Everyday the media broadcast pictures of war. In the last two days there is not anything else on the TV other than airplanes taking off in order to bomb and people leaving their homes terrified without knowing where they are going. You see images of old people crying and others of little children who hold their mothers tightly without being conscious of what is going on.
It seems that people have not learned anything from the past. History taught in schools has not helped people to avoid the same mistakes. I don't want to share thoughts generally about war with you, but just to share a book I have read and a film I have seen. A book from the past and a film from the present.
It was last summer during my vacation when I read the "IM WESTEN NICHTS NEUTES" by Remarque Erich Maria. It is a book published in 1929, but it is always fresh since it is one of the excellent antimilitary books. Today and in the future as the threat of the war exists over a terrified mankind and as the longing for universal peace is inside the hearts of the people, this book will be unique in the literature. The hero is a young man who is in the army participating in a war. He has some days off to visit his dying sick mother. So he returns home, but he realizes that everything is different, not because the world has changed, but because he has changed as he has experienced the horror of the war. The way he thinks has changed, his values have changed. He has started wondering about the purpose of so many deaths, about the purpose of so much pain and disaster. When he comes back to the army and as the war continues around him, he is totally convinced that there is not any purpose in all these. Our hero experiences the cruel reality and he dies fighting, and on the day he dies the message that comes to his division is "nothing new from the west front" which means that one death more or one death less does not mean anything to those who make decisions about our future.

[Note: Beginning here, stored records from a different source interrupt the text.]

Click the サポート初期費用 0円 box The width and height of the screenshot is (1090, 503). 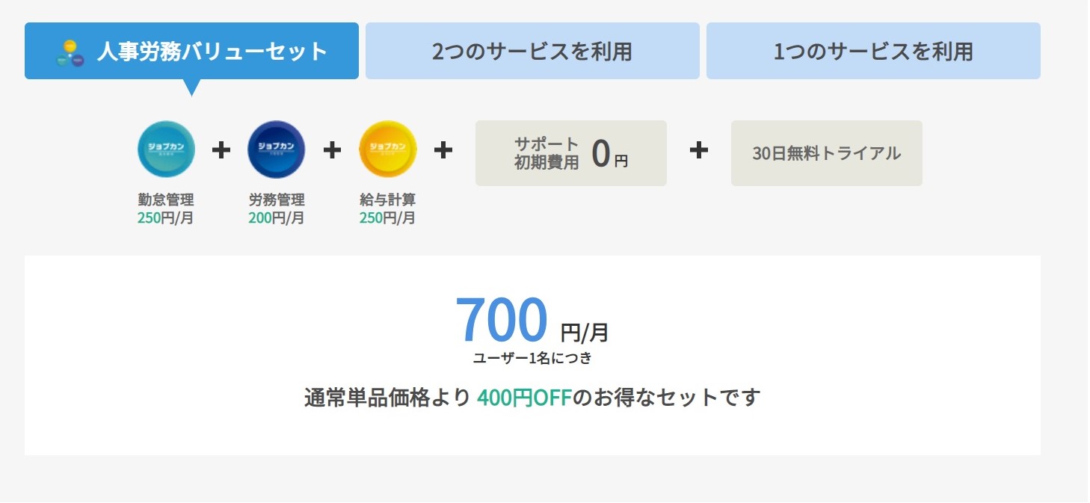click(x=571, y=153)
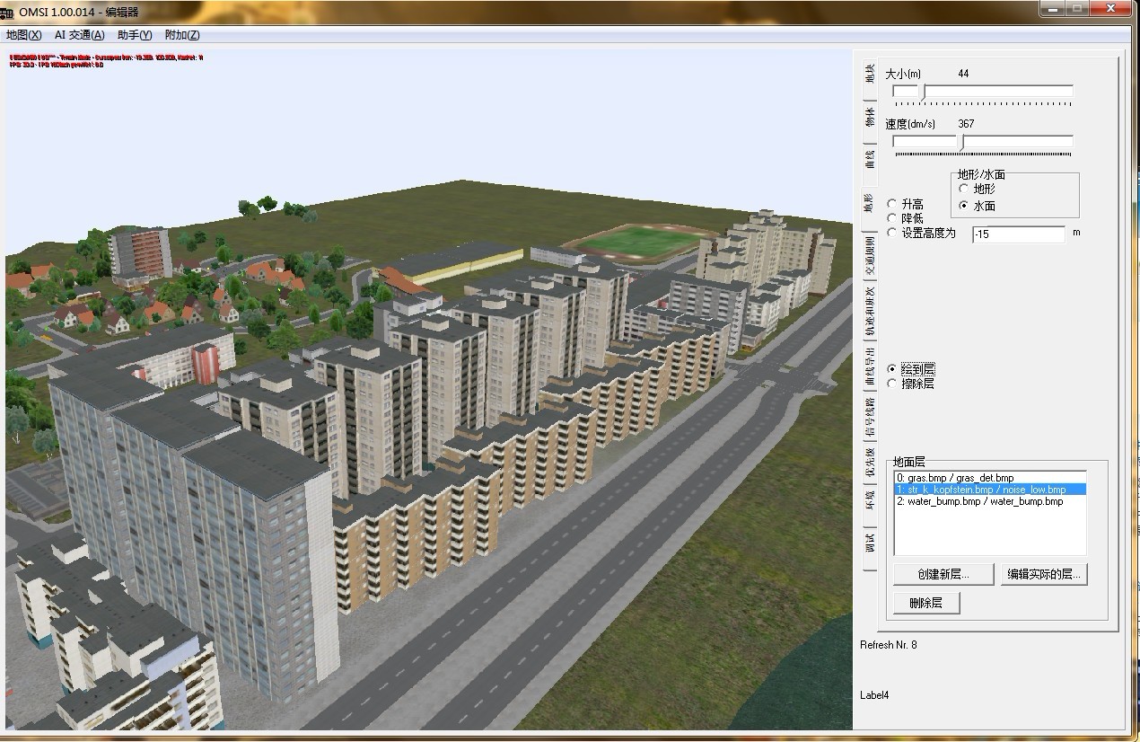Open the 交通规则 vertical tab
Screen dimensions: 1140x742
pyautogui.click(x=869, y=257)
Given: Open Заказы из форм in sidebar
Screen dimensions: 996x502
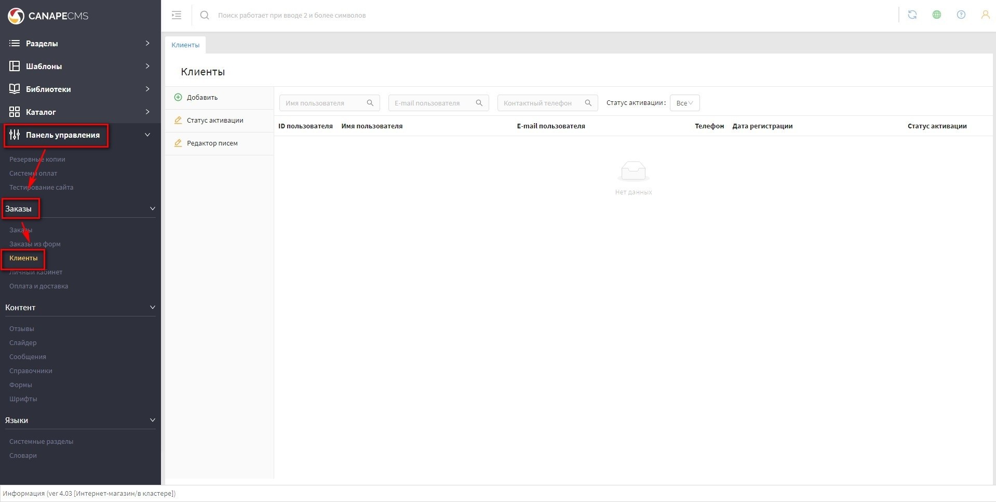Looking at the screenshot, I should (x=35, y=244).
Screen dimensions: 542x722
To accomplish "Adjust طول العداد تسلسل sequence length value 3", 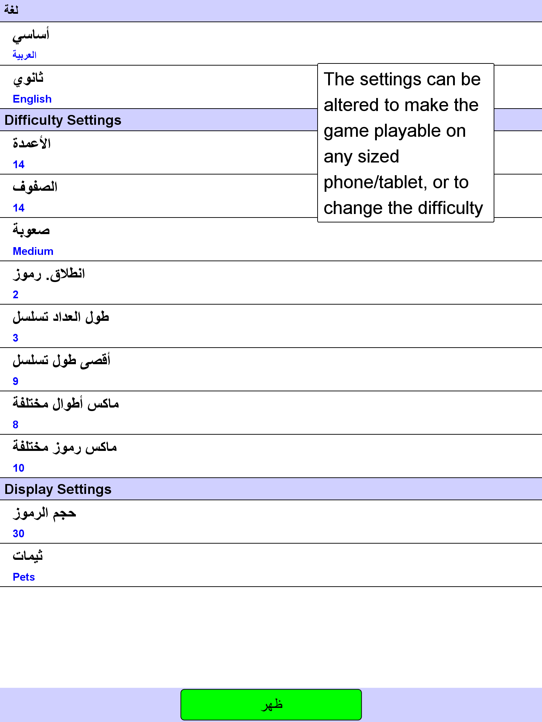I will 271,326.

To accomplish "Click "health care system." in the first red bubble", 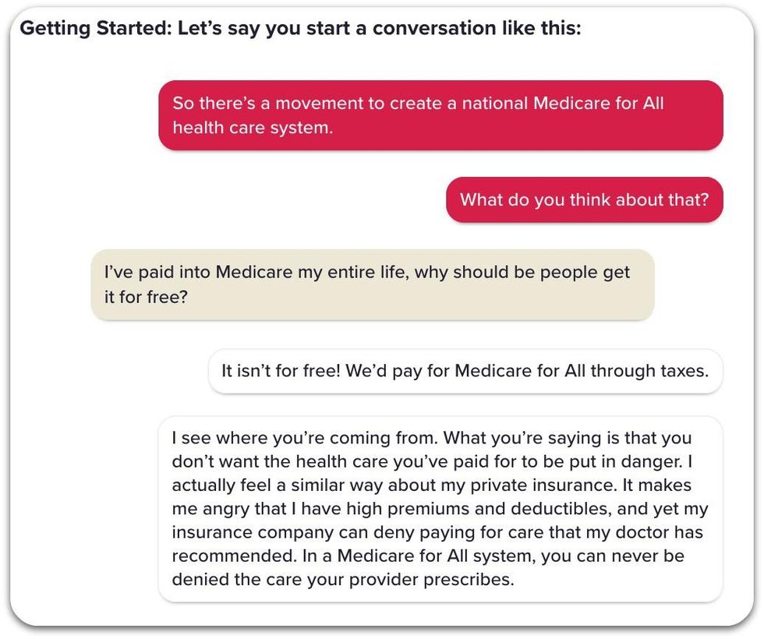I will [253, 127].
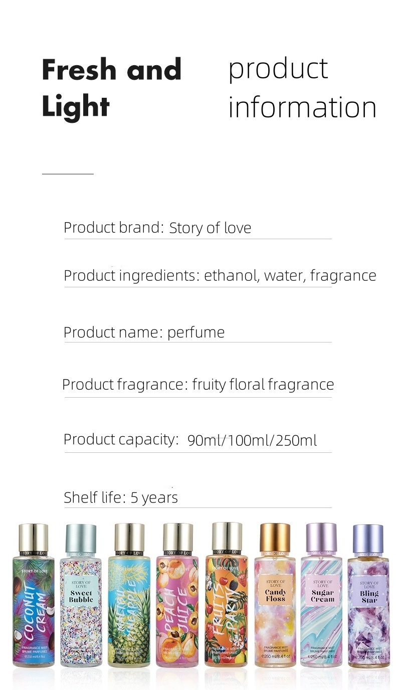396x690 pixels.
Task: Click the "fruity floral fragrance" text
Action: click(263, 385)
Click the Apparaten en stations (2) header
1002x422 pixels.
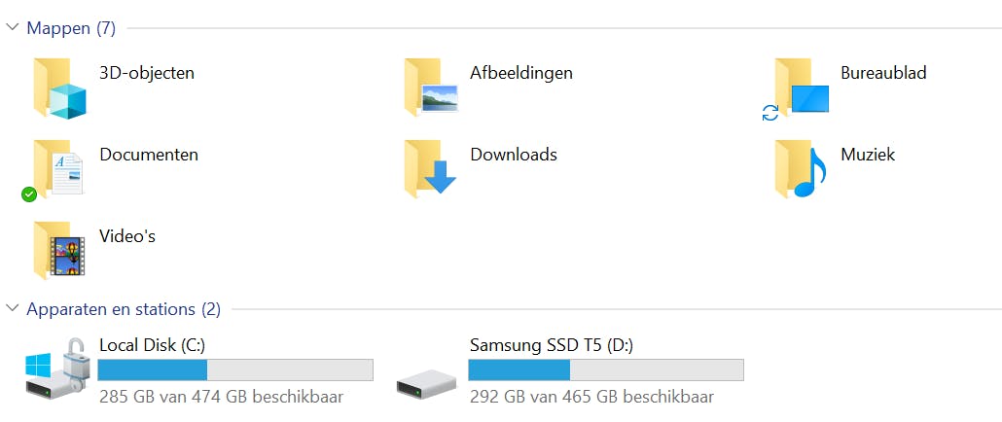coord(124,309)
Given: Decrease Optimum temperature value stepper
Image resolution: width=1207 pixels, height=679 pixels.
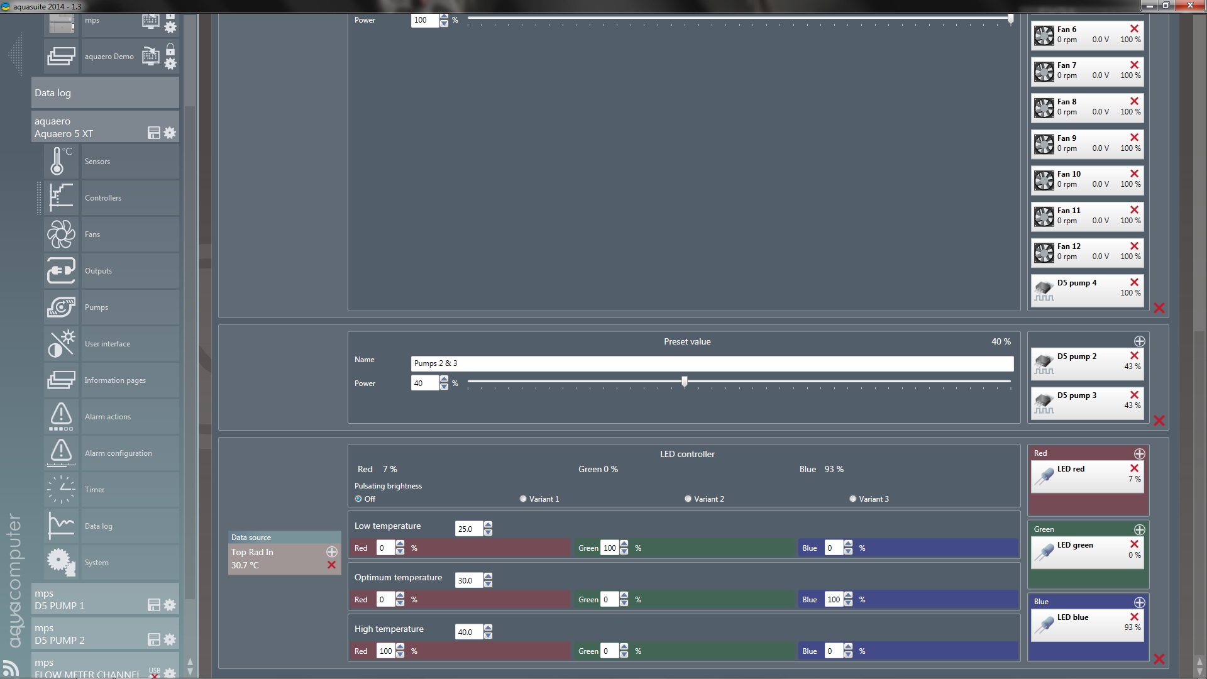Looking at the screenshot, I should click(488, 584).
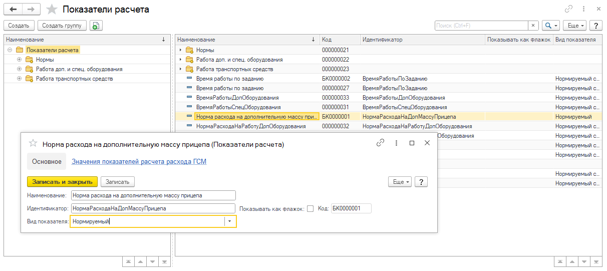Viewport: 607px width, 271px height.
Task: Expand the Работа транспортных средств folder row
Action: 180,69
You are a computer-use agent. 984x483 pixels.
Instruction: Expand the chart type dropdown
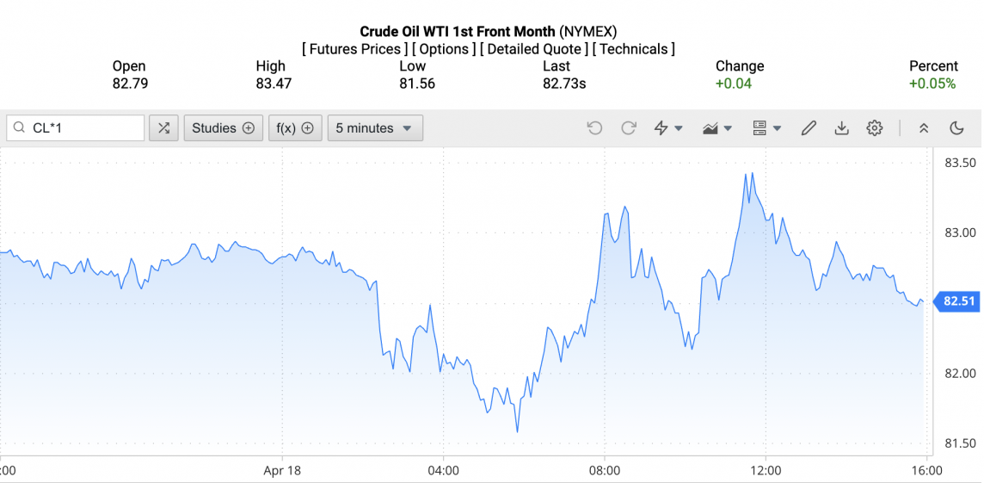[717, 128]
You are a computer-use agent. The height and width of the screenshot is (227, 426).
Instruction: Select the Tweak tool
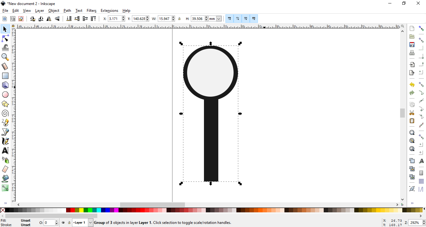click(5, 48)
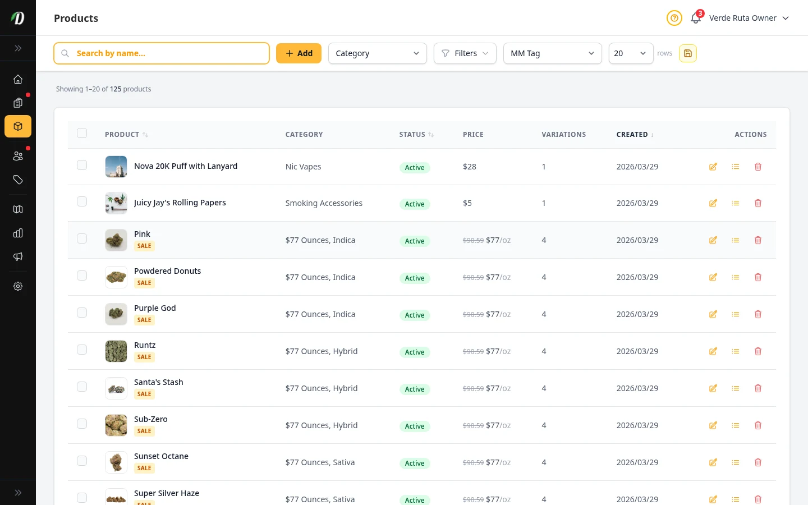Viewport: 808px width, 505px height.
Task: View variations list icon for Powdered Donuts
Action: [735, 277]
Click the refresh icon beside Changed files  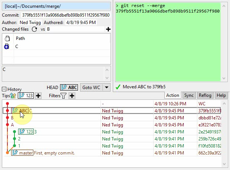click(x=35, y=29)
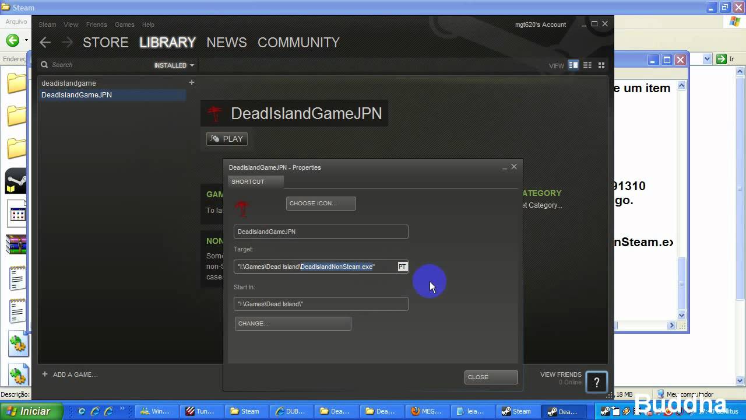Switch to the SHORTCUT tab
This screenshot has width=746, height=420.
click(248, 182)
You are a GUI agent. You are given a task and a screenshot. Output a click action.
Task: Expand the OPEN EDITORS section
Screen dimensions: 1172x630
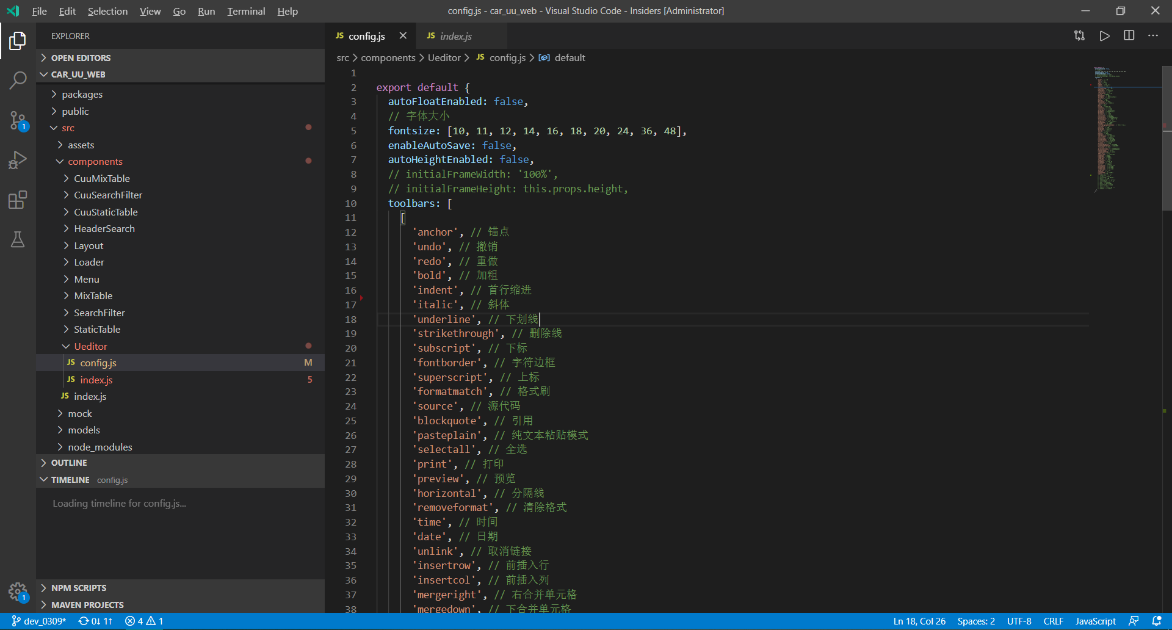coord(81,58)
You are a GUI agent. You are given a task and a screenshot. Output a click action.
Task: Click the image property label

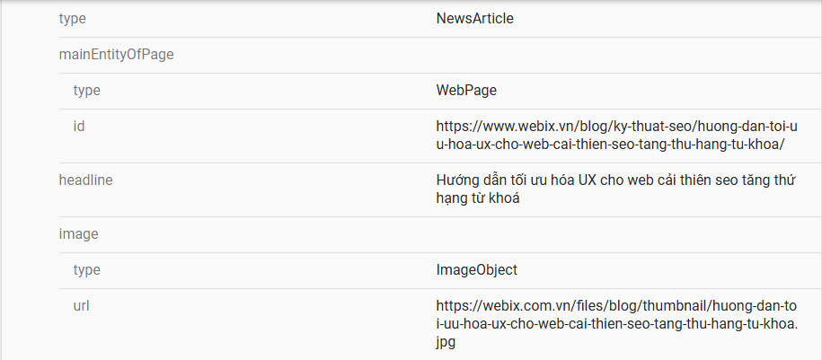tap(78, 233)
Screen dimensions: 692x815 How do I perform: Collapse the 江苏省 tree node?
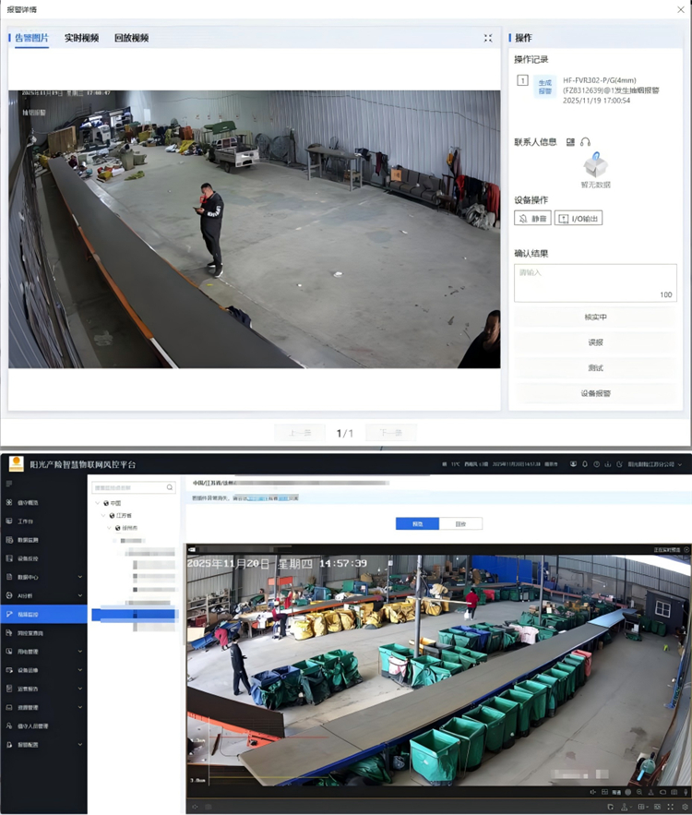[x=103, y=515]
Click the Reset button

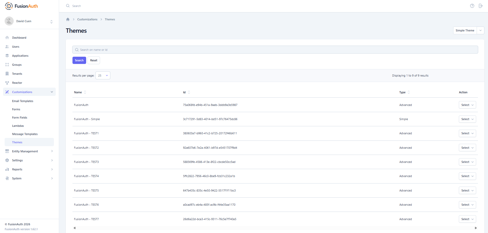pos(94,60)
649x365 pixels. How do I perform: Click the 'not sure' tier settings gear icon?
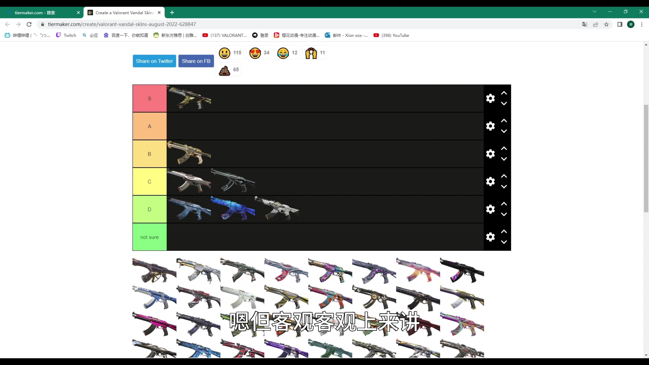(490, 237)
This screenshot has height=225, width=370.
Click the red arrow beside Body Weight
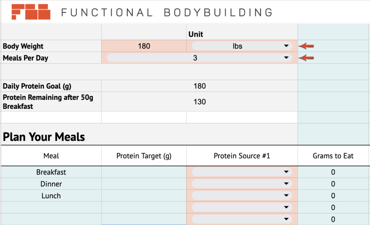click(x=306, y=46)
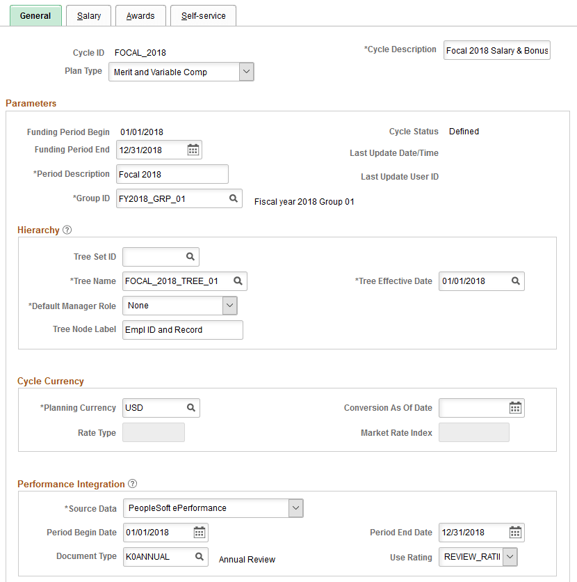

I invite all of you to the cinema now. Two weeks ago, I went to watch the "Thin Red Line", an antimilitary film. It is about the fights of Americans to conquer an island in the Pacific Ocean. On their way to the island, the soldiers are afraid of what they are going to face there. They are praying, some are crying, some are skeptical about the purpose of all this. They are landing on the island and starting the fights with Japanese. One of them has the "disadvantage" to think a lot. He is thinking, for example, how this evil can fit in with all the beauty of nature around them. Is it right for them to follow the orders of their official who is thinking that this war is a very good chance for him to be promoted to a higher position? He thinks a lot. He fights, thinks and dies among all the beauty of nature, still wondering.
No matter where and when these scenes take place, no matter who the opponents are, people are always wondering about the purpose of war, about the irrationality of war. They are trying to understand how death can be the way that solves people's arguments.